TASK:
Restate all of the records below exactly. Do not carry over any image.

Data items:
*** Block opens ***
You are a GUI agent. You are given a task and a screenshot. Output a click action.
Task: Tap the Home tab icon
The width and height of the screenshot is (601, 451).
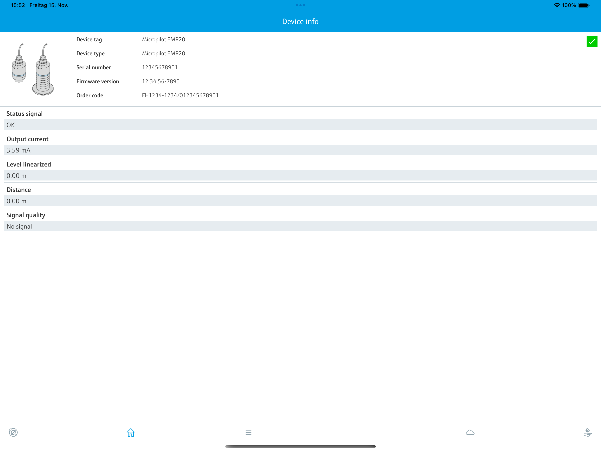coord(131,432)
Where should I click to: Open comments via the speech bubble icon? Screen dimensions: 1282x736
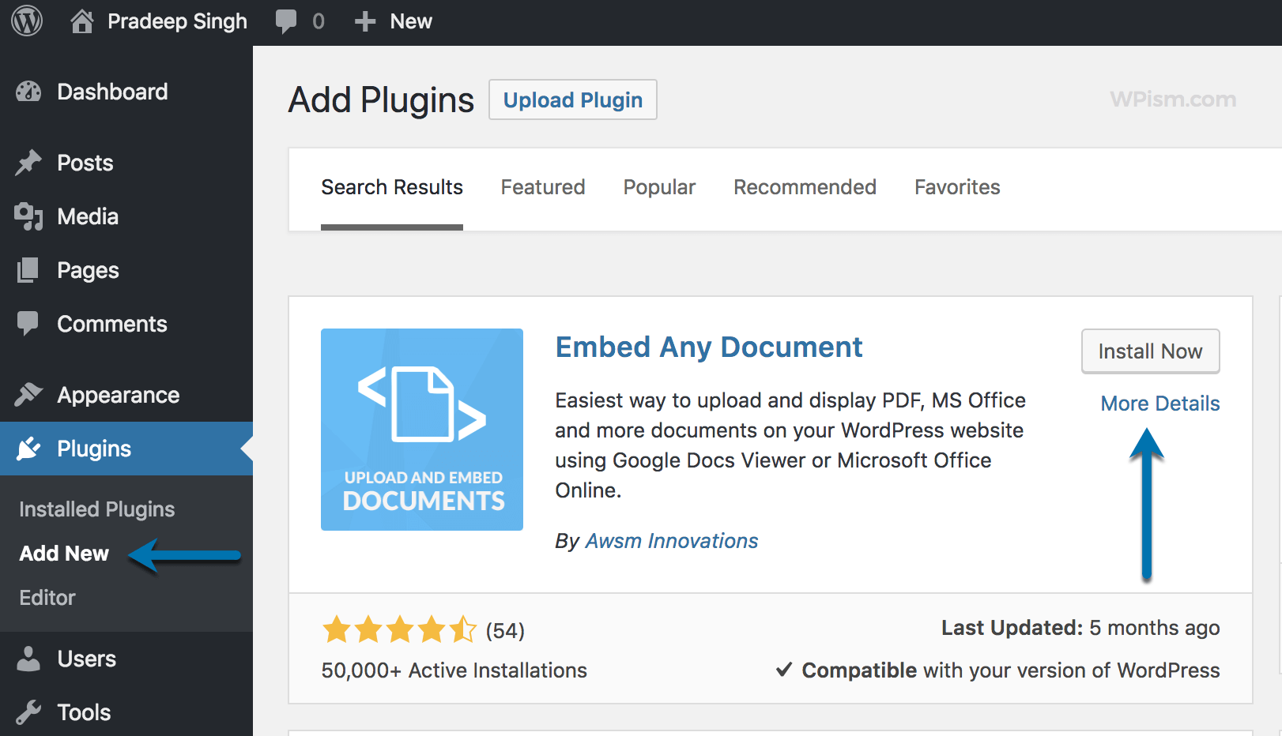tap(286, 20)
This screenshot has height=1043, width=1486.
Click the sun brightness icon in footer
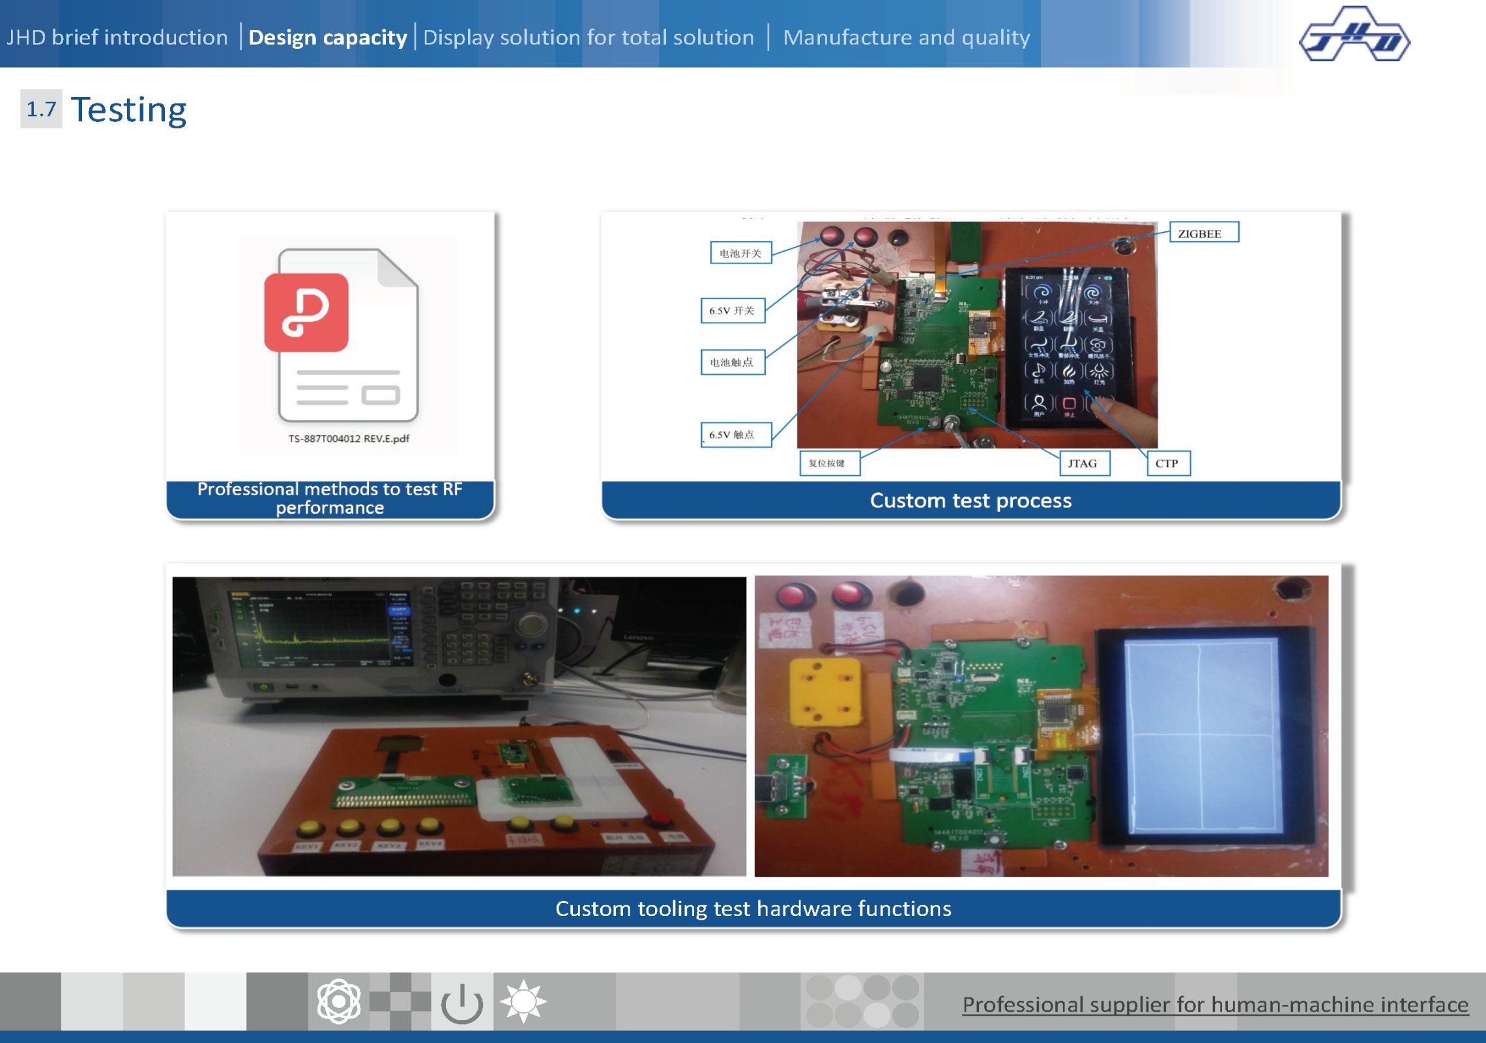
*** Block closes ***
PROBLEM SOLUTION:
You are a GUI agent. You are given a task and a screenshot. Output a click action.
Task: Tap the Home tab icon
The width and height of the screenshot is (601, 451).
coord(131,432)
Where should I click to: Open comments via the speech bubble icon? Screen dimensions: 1282x736
tap(286, 20)
This screenshot has height=1043, width=1486.
Click the sun brightness icon in footer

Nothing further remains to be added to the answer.